A voltage regulator with a transistor usually consists of a bipolar junction transistor (bjt) with high current handling capability in an emitter follower configuration, driven by zener diode and resistor potential divider (PD) network. We first use a Zener diode and resistor across the input rail to make a PD that provides a regulated output. This output from the PD then drives the base junction of the transistor so its output is regulated as well. An advantage of using an emitter follower transistor is that it allows for greater power handling, than a Zener diode could alone.

These types of circuits are usually used in cassette tape recorders to provide regulated voltage to the DC motor. This way, as the batteries drain, the motor receives the same voltage, thereby keeping the speed constant.

For the transistor type, you need to pay attention to its current handling capability and h_FE figure. Many general-purpose transistors can handle currents up to 1 A and they are useful if all you need is 500 mA or less.
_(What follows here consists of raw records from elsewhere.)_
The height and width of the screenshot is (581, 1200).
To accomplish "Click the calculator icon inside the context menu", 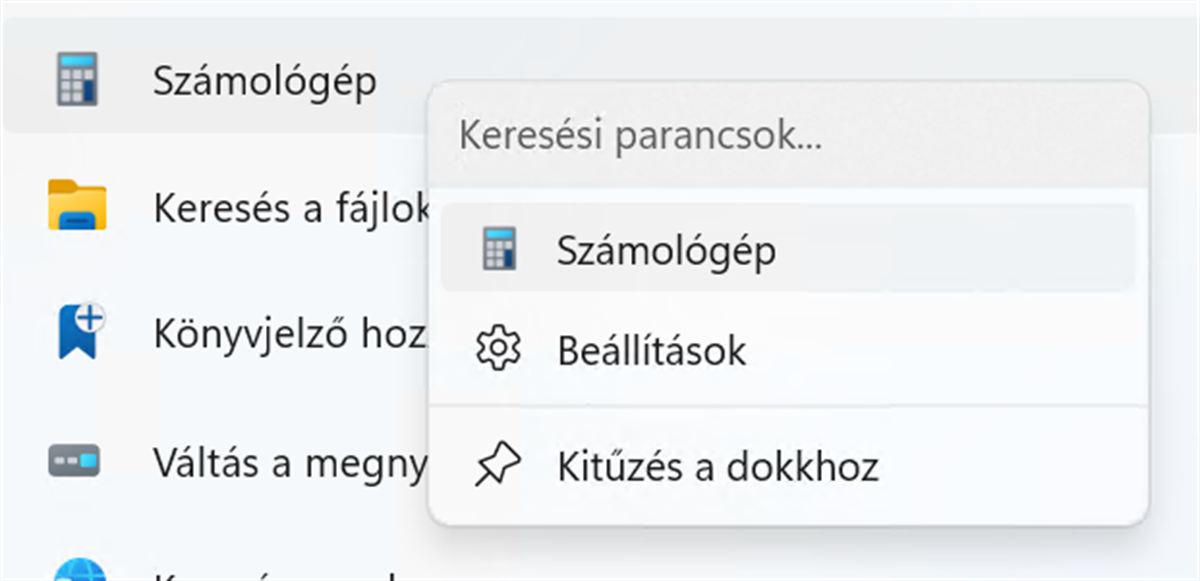I will coord(498,249).
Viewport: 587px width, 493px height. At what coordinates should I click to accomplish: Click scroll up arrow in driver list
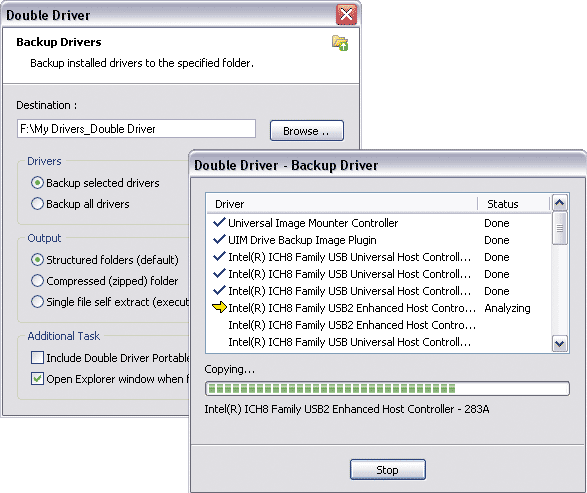(x=560, y=203)
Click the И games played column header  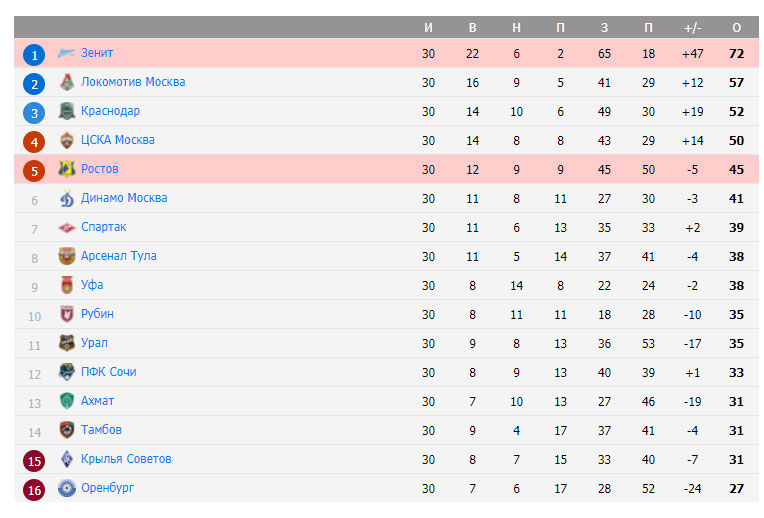(428, 28)
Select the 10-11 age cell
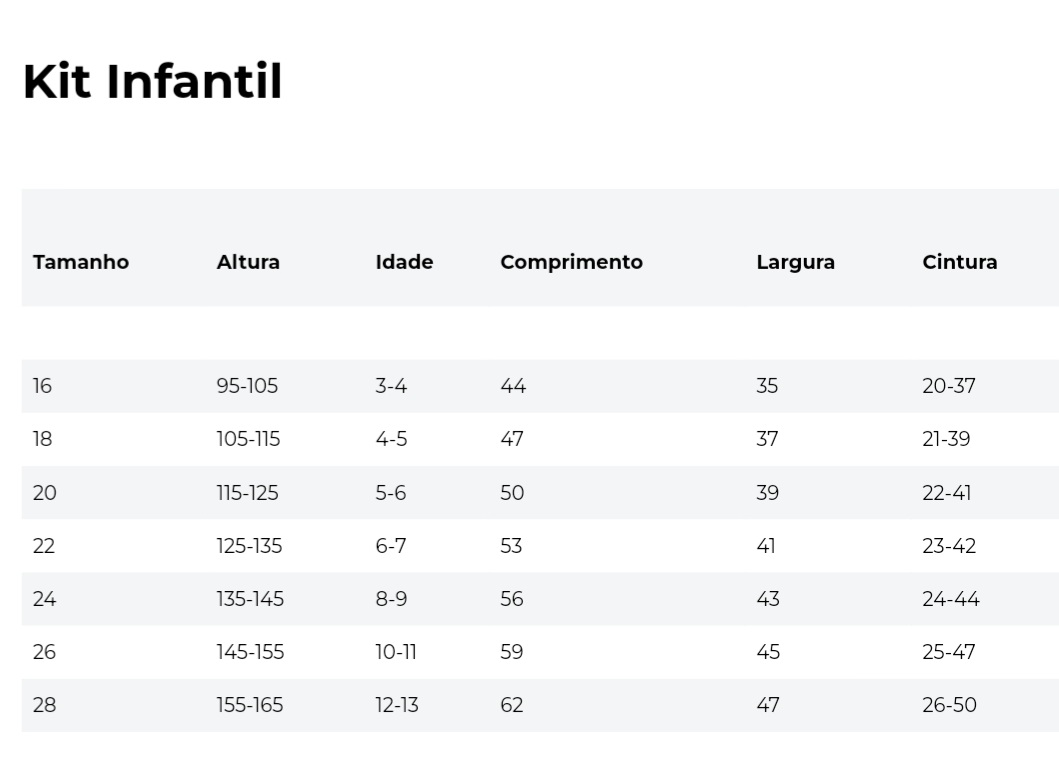The height and width of the screenshot is (783, 1059). click(396, 652)
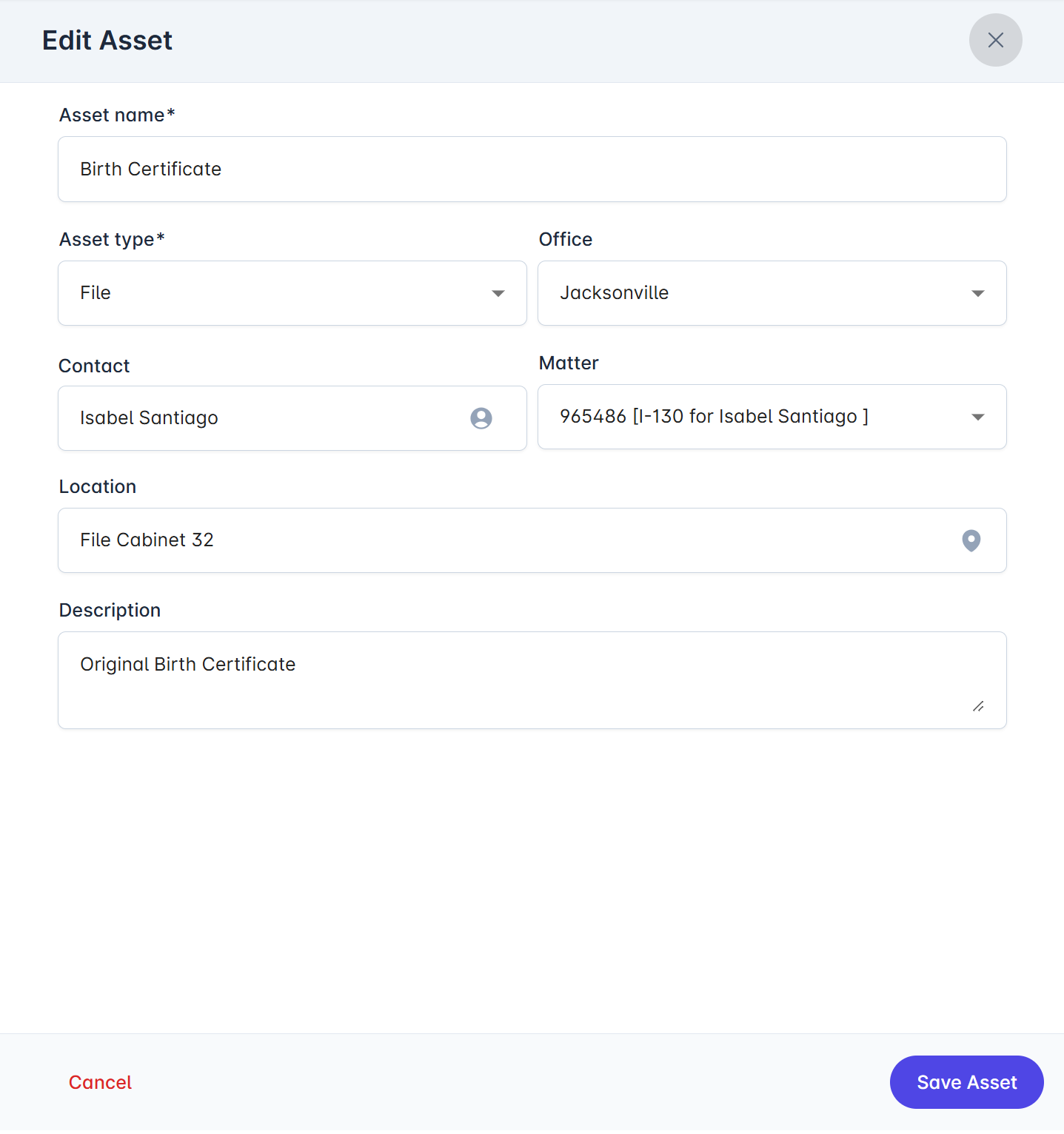Expand the Office dropdown showing Jacksonville
Screen dimensions: 1064x1134
pyautogui.click(x=772, y=293)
If the transistor h_FE was 50 and you needed it to provide 500 mA output current to a device, then we should remember the following formula from transistor theory class.

h_FE = I_OUT / I_B

Therefore, with rearrangement we get the following,

I_B = I_OUT / h_FE

I_B = 0.5 / 50

I_B = 0.010 A

The current passing through resistor R splits between the Zener diode and the base junction, therefore the following identity applies.

I_R = I_Z + I_B

We find from the Zener diode documentation that we need to have at least 10 mA (or 0.010 A) passing through the Zener diode to maintain it in the breakdown region, therefore we can calculate I_R as follows.

I_R = 0.01 + 0.01

I_R = 0.02 A

If we used a Zener diode with a voltage of 6.8 V, and the supply voltage were to be 10 V, then the voltage drop across the resistor R is 3.2 V, because we subtract the two voltages, as it is a PD.

Now that we have the voltage across the resistor R and current going through it, it is simply a matter of using Ohm’s Law to calculate its value.

R = V / I

R = 3.2 / 0.02

R = 160 Ω

Power Requirements

When the output current from the circuit is zero (when we remove the load), all the current (0.02 A) will pass through the resistor R and the Zener diode. Since we know the voltages across both elements in the PD and the current flowing through it, we can calculate their power requirements.

Power = current × Voltage

Zener diode Power Requirement = 0.02 × 6.8

Zener diode Power Requirement = 0.136 watts

Resistor Power Requirement = 0.02 × 3.2

Resistor Power Requirement = 0.064 watts

As you can see, the Zener diode power requirement is very small because we need a very small current from the PD going to the base of the bjt, and the bjt handles the power across the load.